Ort der Erinnerung

 

„Kannst Du bitte die Gräber der Oldies wässern, wenn wir in Domburg sind?“ Während ein indifferent mulmiges Gefühl in mir aufsteigt versuche ich mit einem „Muss ich dafür volle Gießkannen schleppen? Das kann ich nämlich nicht…“ Zeit zu gewinnen, um darüber nachzudenken, worin das mulmige Gefühl begründet ist. Pragmatisch und unbeirrbar zielorientiert ergänzt meine Mutter ihr ohnehin nur rhetorisch als Frage gestelltes Anliegen „Nimm doch die Kinder mit. Die wissen auch wo die Gräber und wo die Gießkannen sind.“

 

Stimmt, ich weiß weder genau wie ich zum Friedhof komme, noch wo sich die Gräber befinden, geschweige denn, wo irgendwelche Gießkannen versteckt sind. Seit der Beerdigung meiner Großmutter Oma Anne 2013 war ich – im Gegensatz zu meinen Kindern, die Oma und Opa des Öfteren zur Grabpflege der Urgroßeltern begleiten – nicht mehr auf dem Friedhof.

 

Stimmt nicht ganz – vor einem Monat musste ich auf den Kölner Melatenfriedhof zur Beerdigung des Ehemanns meiner herzallerliebsten Freundin. Und ich wäre sogar freiwillig nochmal mit ihr dorthin, um ihrem Mann einen Maibaum aufs Grab zu stellen. (In Anlehnung an die rheinländische Tradition, dass junge Männer der Dame ihres Herzens in der Nacht zum 1. Mai eine mit Krepp-Bändern bunt geschmückte Birke ans Haus stellen – je größer der Baum, desto größer natürlich die Liebe).

 

Nun bin ich aber abgeschweift. Ich mag halt keine Friedhöfe.

 

Die meisten Friedhöfe strahlen so ein büro-kratisches „Das-gehört-sich-so“ aus. Die Gestaltung spiegelt selten die Persönlichkeit desjenigen, der unter der Erde liegt. Graue Granitsteine, dazu fleißige Lieschen in der warmen und Heidekraut in der kalten Jahreszeit – ach ja, und gern gesehen: Efeu oder etwas pflegeleichtes Immergrünes. Das Ganze dient eher der Eigendarstellung der Hinterbliebenen.
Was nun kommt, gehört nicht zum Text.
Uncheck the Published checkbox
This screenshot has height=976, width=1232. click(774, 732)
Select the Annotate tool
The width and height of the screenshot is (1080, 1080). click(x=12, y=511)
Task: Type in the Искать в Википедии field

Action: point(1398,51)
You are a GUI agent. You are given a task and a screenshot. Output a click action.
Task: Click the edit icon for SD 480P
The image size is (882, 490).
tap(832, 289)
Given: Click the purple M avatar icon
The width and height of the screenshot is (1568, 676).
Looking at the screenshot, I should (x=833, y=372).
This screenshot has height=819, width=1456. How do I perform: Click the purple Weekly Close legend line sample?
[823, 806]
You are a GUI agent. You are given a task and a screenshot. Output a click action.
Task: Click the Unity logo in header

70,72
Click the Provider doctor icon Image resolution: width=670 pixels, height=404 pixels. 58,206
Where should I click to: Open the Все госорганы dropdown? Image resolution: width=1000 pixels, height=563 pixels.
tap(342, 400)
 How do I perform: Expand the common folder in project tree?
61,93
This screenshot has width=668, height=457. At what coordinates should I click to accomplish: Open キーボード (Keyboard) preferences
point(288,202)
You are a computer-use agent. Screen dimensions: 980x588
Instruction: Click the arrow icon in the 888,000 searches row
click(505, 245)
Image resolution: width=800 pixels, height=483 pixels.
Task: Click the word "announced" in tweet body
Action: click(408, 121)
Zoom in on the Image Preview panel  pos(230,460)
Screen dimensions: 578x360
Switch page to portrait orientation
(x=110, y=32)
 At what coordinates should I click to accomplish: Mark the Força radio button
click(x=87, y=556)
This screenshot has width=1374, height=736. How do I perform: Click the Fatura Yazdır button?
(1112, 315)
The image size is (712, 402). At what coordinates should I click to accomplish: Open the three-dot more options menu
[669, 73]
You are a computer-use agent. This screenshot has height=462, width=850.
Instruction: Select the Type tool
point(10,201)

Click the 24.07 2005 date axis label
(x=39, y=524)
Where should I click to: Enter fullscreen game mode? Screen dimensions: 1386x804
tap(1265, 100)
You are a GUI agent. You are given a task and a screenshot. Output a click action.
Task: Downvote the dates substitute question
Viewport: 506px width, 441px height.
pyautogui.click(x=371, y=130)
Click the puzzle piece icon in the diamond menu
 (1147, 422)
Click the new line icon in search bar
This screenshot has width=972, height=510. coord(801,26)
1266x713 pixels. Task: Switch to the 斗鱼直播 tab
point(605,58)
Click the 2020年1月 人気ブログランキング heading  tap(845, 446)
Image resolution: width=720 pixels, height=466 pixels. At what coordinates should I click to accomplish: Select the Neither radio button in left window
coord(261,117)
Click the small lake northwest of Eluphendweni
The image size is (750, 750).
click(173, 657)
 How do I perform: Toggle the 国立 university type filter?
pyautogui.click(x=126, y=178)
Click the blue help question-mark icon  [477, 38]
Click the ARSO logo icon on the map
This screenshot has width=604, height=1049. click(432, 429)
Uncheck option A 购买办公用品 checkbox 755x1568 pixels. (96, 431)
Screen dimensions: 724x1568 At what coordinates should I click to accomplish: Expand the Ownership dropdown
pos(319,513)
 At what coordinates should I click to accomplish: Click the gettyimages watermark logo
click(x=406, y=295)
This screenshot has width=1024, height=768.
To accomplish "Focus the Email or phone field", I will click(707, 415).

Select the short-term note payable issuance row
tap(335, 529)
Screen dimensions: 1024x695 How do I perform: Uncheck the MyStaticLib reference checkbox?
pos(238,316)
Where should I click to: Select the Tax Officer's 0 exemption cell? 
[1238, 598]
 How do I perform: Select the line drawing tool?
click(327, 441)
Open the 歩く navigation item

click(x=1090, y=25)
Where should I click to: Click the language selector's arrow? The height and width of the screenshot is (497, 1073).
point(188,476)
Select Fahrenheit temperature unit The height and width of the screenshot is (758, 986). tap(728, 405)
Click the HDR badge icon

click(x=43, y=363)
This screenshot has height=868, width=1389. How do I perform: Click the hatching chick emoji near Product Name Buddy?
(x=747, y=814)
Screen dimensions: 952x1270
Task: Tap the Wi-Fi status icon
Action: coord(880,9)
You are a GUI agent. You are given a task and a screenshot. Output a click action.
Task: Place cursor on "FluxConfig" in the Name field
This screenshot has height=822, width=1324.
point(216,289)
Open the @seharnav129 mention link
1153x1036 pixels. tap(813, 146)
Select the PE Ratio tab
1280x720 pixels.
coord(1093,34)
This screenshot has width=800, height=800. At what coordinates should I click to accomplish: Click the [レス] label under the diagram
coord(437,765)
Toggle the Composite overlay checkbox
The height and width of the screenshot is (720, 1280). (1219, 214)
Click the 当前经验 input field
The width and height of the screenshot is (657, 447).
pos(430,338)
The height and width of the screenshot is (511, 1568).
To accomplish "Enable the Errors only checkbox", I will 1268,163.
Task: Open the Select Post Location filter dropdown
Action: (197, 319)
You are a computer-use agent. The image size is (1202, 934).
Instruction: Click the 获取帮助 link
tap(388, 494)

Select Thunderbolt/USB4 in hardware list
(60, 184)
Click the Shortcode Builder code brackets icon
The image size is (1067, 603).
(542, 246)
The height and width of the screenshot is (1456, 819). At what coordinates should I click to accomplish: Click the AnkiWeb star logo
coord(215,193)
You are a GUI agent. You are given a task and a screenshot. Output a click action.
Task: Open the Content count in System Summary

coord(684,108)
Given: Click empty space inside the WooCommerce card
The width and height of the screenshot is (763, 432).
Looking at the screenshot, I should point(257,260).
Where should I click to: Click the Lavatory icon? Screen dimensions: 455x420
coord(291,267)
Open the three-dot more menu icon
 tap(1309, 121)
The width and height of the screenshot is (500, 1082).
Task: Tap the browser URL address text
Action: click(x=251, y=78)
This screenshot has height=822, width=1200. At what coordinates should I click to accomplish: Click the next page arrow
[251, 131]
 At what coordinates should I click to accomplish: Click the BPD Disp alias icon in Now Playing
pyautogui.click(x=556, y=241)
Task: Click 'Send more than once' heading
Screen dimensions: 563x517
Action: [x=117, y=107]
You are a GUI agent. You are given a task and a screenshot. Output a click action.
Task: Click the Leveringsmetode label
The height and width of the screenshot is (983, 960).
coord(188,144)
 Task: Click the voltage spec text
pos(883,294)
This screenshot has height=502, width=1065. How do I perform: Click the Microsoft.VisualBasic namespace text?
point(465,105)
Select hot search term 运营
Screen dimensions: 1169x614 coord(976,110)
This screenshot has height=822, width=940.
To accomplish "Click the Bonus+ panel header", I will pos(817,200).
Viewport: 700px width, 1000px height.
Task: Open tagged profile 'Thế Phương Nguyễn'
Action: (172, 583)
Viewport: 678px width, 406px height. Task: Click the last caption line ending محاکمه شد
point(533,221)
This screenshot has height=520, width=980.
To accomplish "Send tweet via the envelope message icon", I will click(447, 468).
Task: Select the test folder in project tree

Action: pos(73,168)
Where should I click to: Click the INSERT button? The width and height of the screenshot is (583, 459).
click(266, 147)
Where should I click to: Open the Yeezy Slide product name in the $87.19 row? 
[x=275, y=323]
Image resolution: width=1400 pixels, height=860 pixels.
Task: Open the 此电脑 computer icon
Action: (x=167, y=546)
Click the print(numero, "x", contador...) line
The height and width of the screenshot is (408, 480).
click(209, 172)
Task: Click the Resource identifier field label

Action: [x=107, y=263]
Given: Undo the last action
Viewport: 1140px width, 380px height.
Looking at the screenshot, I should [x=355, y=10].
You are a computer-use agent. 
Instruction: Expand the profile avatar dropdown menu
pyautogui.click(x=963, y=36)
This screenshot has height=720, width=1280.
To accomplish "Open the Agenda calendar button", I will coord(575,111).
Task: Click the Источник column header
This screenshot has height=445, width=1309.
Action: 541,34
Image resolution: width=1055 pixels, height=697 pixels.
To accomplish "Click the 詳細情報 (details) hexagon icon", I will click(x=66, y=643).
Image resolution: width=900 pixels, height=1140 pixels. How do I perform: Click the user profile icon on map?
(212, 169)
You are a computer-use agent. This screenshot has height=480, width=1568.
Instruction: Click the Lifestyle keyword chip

Wer hat den größten Stein (wer hat, setzt noch Messingreliefs oder eine Skulptur obendrauf). Bei wem dürfen die Toten nebeneinander in Frieden ruhen und bei wem müssen sie sich stapeln (dafür gibt es sogar Fachausdrücke). Und selbst bei der Grabpflege gibt es einen Schwanzlängenvergleich der Hinterbliebenen (ja, das geht auch bei den Omis, man soll es kaum glauben): wessen Grab ist untadelig gepflegt und welche Familie war immer schon schlampig.

 

Ich bin jedenfalls nicht für meine Großeltern zum Friedhof gefahren (obwohl ich sie alle vier kannte und auch lieb hatte), sondern für meine quicklebendige Mutter, die mir oft den Hund abnimmt und gerne mal die Kinder bespaßt.

 

Mir reicht eine Nummer an einem Baum in einem Friedwald… ob meine Kinder diesen oder ein anderes Stück Natur aufsuchen… oder… ?…

 

 

Eigentlich glaube ich aber:

Der Ort, an dem geliebte Menschen nach ihrem Tod bestens aufgehoben sind ist das  H E R Z .

Und ja, es gibt ein Leben nach dem Tod – wenn diese Menschen in lebhafter  E R I N N E R U N G  bleiben.